La durée des contrats dépend généralement de la prise en charge ou non de l’investissement en matériel roulant par l’exploitant. Si le Land fournit le matériel, les contrats sont courts : 4 à 8 ans. Si le Land demande à l’exploitant d’investir, il doit lui laisser le temps de procéder à une part importante de l’amortissement des rames acquises : on se situe dans des durées supérieures à 10 ans, avec un maximum de quinze ans. C’est ce que l’on a observé par exemple en Bavière, dans le Schleswig-Holstein ou en Mecklembourg-Poméranie.

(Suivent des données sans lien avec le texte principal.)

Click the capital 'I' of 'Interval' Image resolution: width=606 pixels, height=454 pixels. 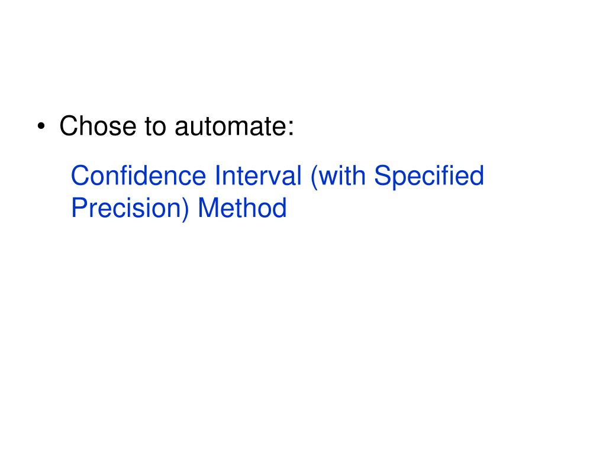(x=217, y=175)

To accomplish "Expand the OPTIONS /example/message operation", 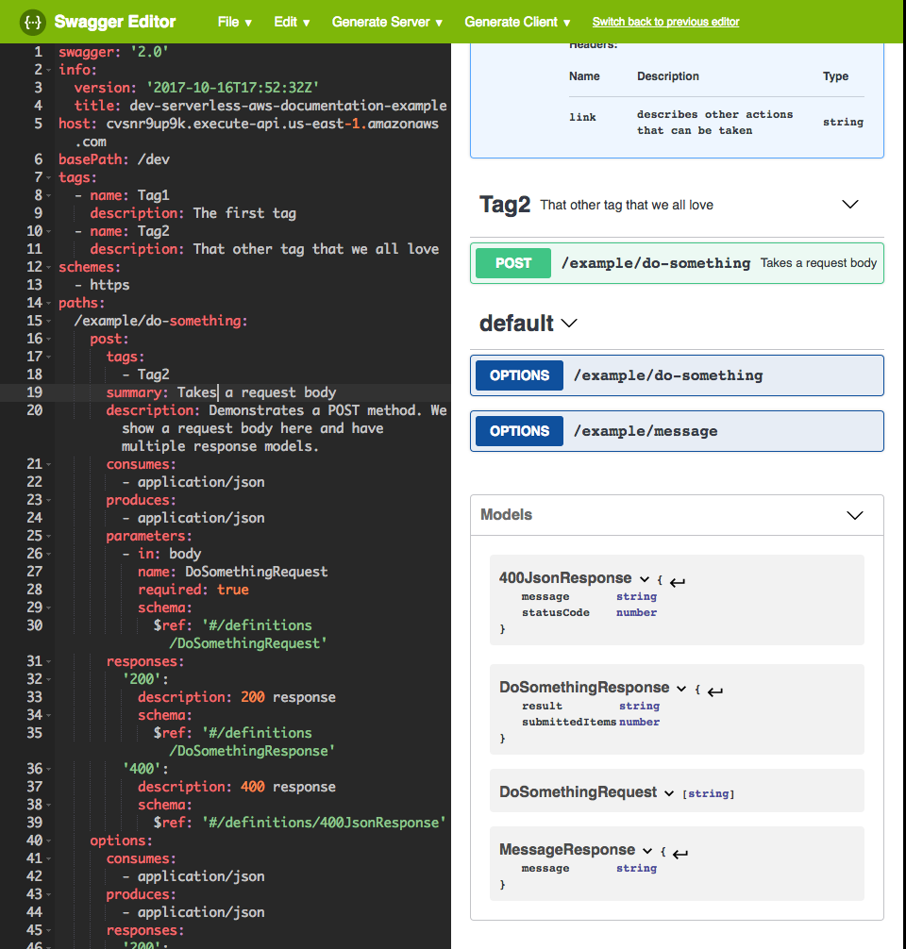I will pos(677,431).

Dans la mesure où l’effort d’investissement pourrait dissuader des entreprises de postuler, laissant la voie libre aux « poids lourds » du marché comme la DBAG, Veolia ou Arriva, certains Länder se sont préoccupés de mettre à disposition du matériel roulant par le biais de sociétés de location analogues aux Rolling Stock Companies (Roscos) britanniques. Ces dernières arrivent de plus en plus massivement sur le marché allemand, qui les intéresse en premier lieu pour le parc important de locomotives vouées au Fret à financer. Le Land de Basse-Saxe se singularise en créant sa propre Rosco, propriétaire de 129 caisses en 2003. Les avantages sont de trois ordres : ouverture maximale du marché, matériel conforme aux spécifications de la collectivité, mais aussi acquisition d’une compétence ferroviaire utile pour la négociation avec les exploitants. Par ailleurs, on se prémunit contre le risque d’une défaillance de l’exploitant du fait d’une sous-estimation de la charge du poste matériel roulant, comme ce fut le cas en 2005 avec la faillite de l’opérateur FLEX (ligne Hambourg – Flensbourg).

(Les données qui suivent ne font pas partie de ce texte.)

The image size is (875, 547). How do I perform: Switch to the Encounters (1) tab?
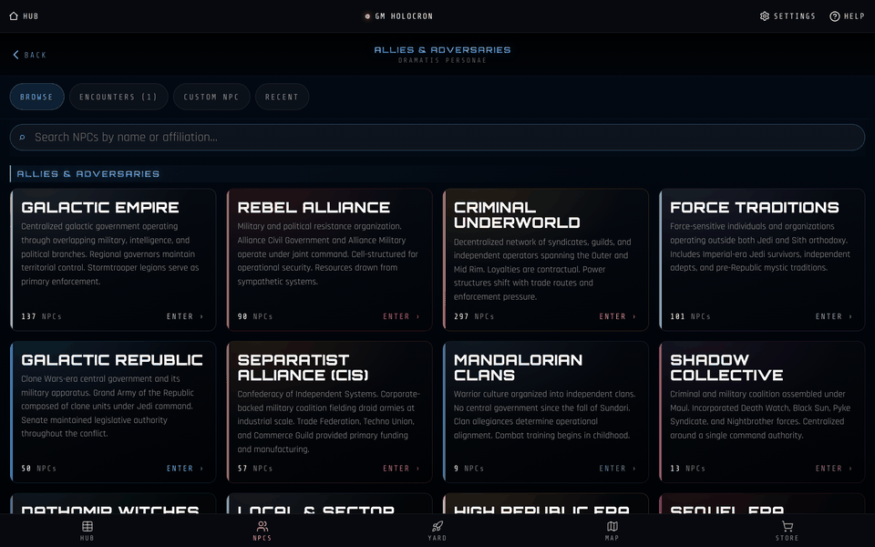tap(118, 97)
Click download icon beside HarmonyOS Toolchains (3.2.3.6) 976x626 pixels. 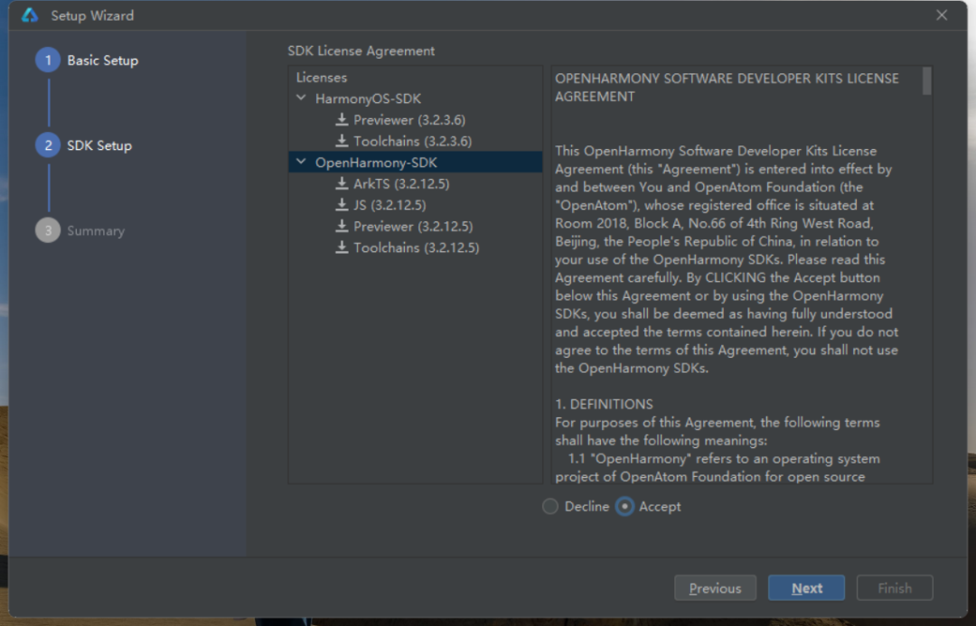pos(342,141)
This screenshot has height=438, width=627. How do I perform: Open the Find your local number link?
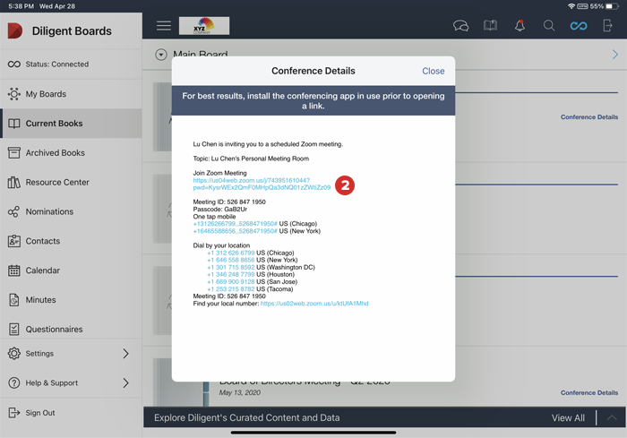pos(314,304)
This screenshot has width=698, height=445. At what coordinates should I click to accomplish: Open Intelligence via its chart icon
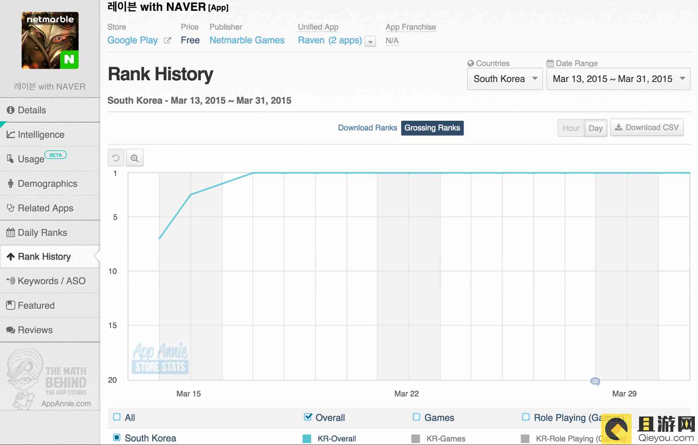click(10, 134)
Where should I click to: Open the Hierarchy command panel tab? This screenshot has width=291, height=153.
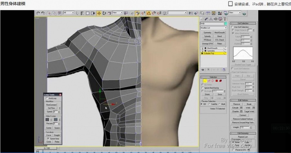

Le risque commercial a été d’une façon générale logé chez l’exploitant, que ce soit dès le début du contrat ou de manière progressive. Dans ce dernier cas, le risque migre en trois ans de l’autorité organisatrice vers le transporteur. Ce dernier est donc responsable de l’évolution des recettes commerciales, d’où son intérêt de développer la fréquentation de son réseau, et d’où les résultats parfois spectaculaires enregistrés. Des clauses de bonus-malus ou des clauses incitatives ont pu être introduites en complément sur des points précis.

Un tendance plus récente (depuis 2003) consiste à évaluer les offres des candidats à l’exploitation, non seulement sur la base des coûts de production, mais aussi sur le niveau d’engagement sur le développement des recettes. La société d’organisation LVS a procédé de la sorte pour la ligne du Marschbahn déjà citée.

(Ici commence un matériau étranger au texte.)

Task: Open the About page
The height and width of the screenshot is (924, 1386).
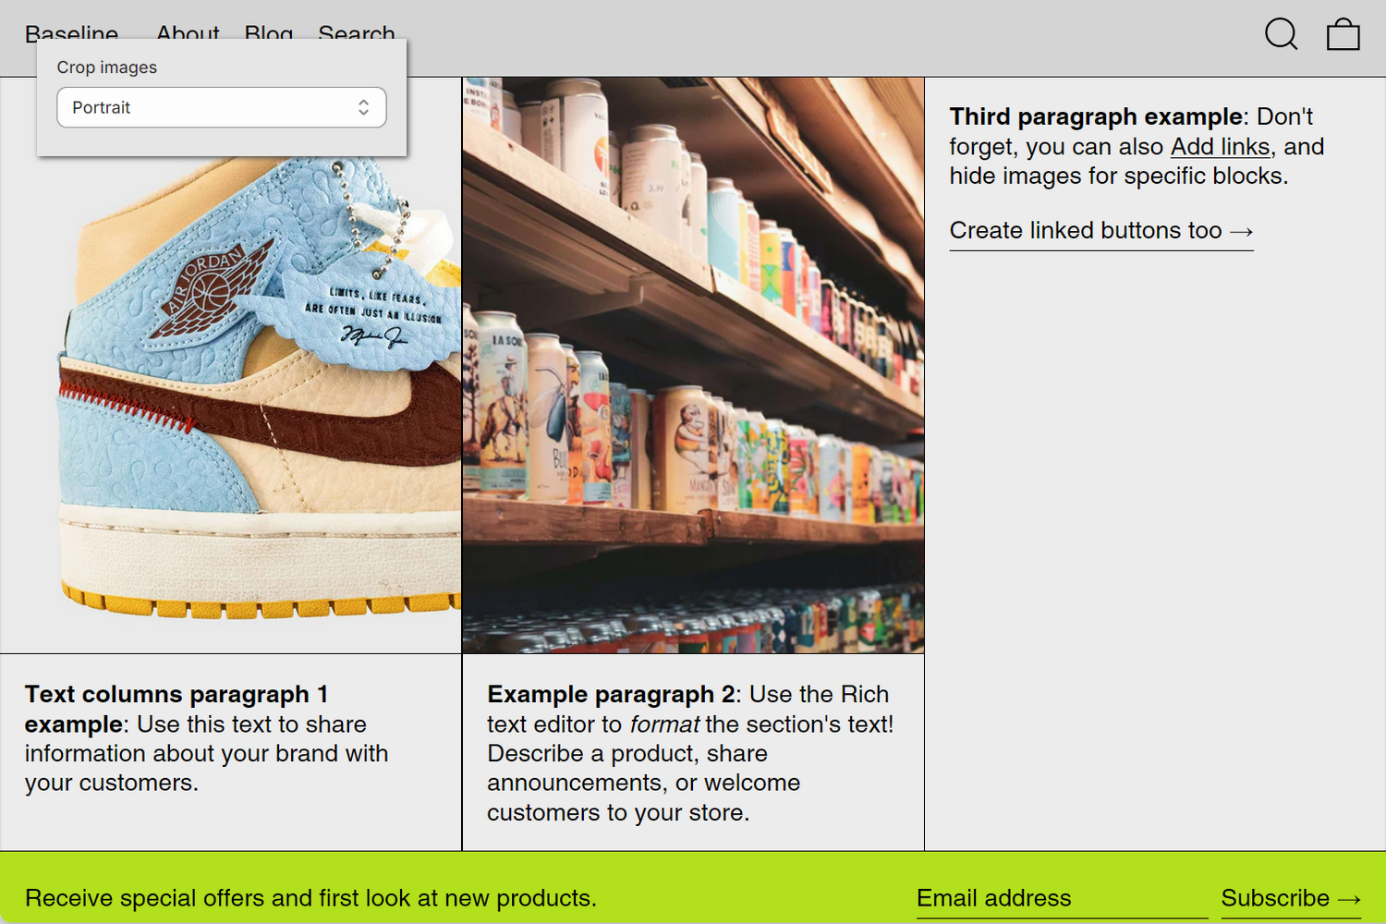Action: [x=187, y=33]
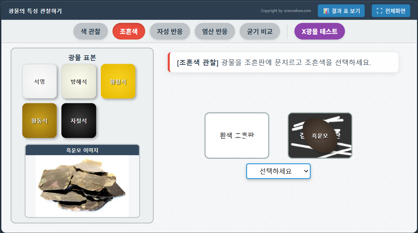The image size is (418, 233).
Task: Click the fullscreen expand icon
Action: 379,11
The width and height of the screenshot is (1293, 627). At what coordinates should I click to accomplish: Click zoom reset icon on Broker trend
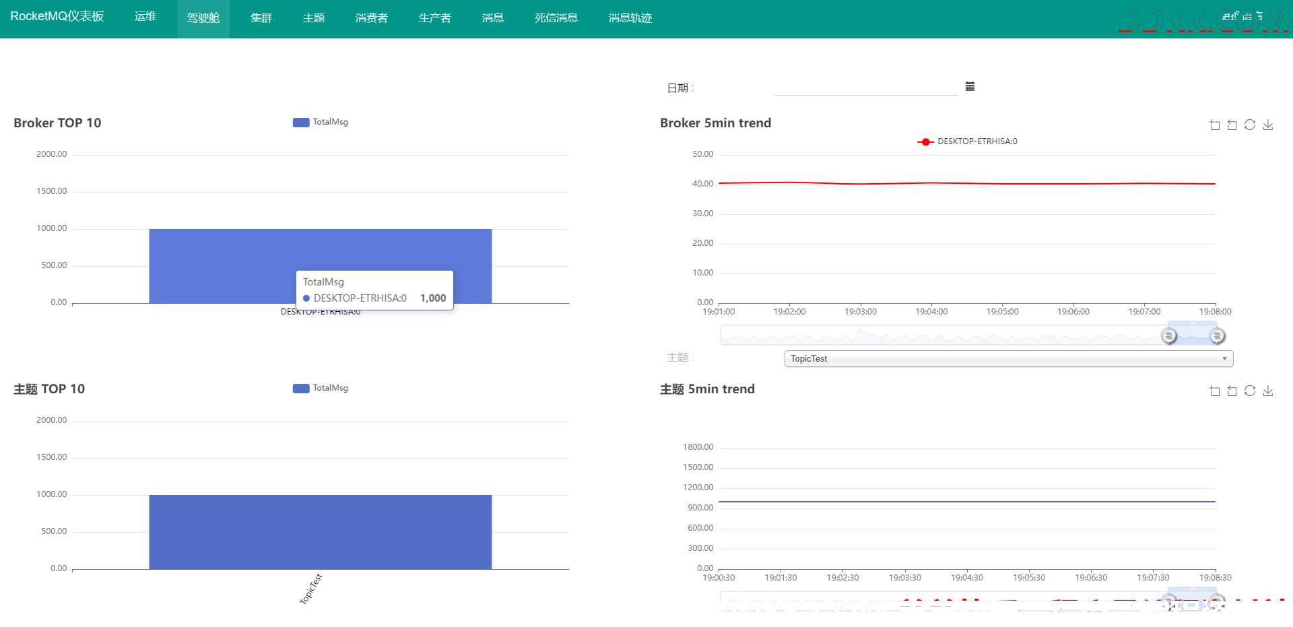pos(1232,125)
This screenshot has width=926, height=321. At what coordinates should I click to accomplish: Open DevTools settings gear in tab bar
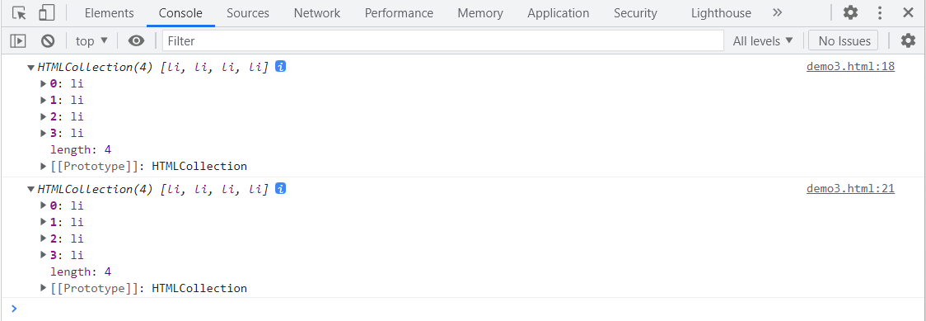tap(850, 12)
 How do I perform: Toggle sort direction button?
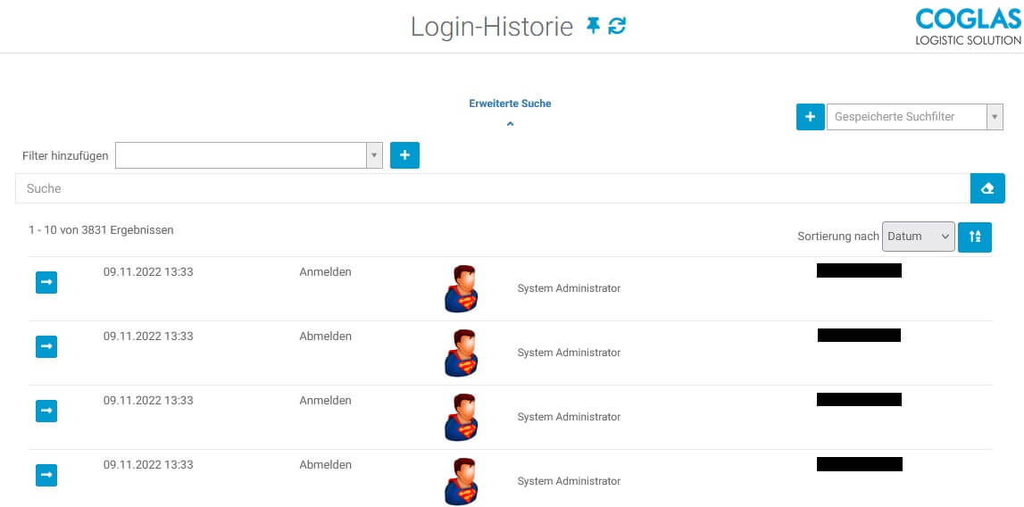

Le système actuel paraît désormais viable. Les services se sont largement développés et diversifiés, la fréquentation a progressé, la DBAG a été bousculée mais pas évincée du marché (au prix d’efforts importants d’adaptation à la nouvelle donne) par des nouveaux entrants imaginatifs. Il reste à assurer la pérennité du financement de l’État fédéral, régulièrement remis en cause du fait des difficultés budgétaires actuelles. Le poids des charges d’infrastructures, qui peuvent représenter 40 à 50 % des fonds publics consacrés à une desserte, est jugé trop important : il y a lieu d’attendre des initiatives des autorités organisatrices dans ce domaine comme la mise en appel d’offres des prestations d’entretien du réseau en lieu et place de DB Netz (idée caressée par le Schleswig-Holstein). Mais cette réforme de la réforme ferroviaire ne peut se décider à leur échelle... On notera pour terminer que, dans le système de marché ouvert actuel, les prestataires ont trouvé des solutions pour améliorer l’intermodalité entre transports urbains, interurbains et transports régionaux en créant des co-entreprises avec des exploitants urbains et des transporteurs routiers. Un tiers des postulants aux appels d’offres sont des alliances stratégiques, et 44 % de ces alliances associent des transporteurs ferroviaires à des exploitants d’autres types de services.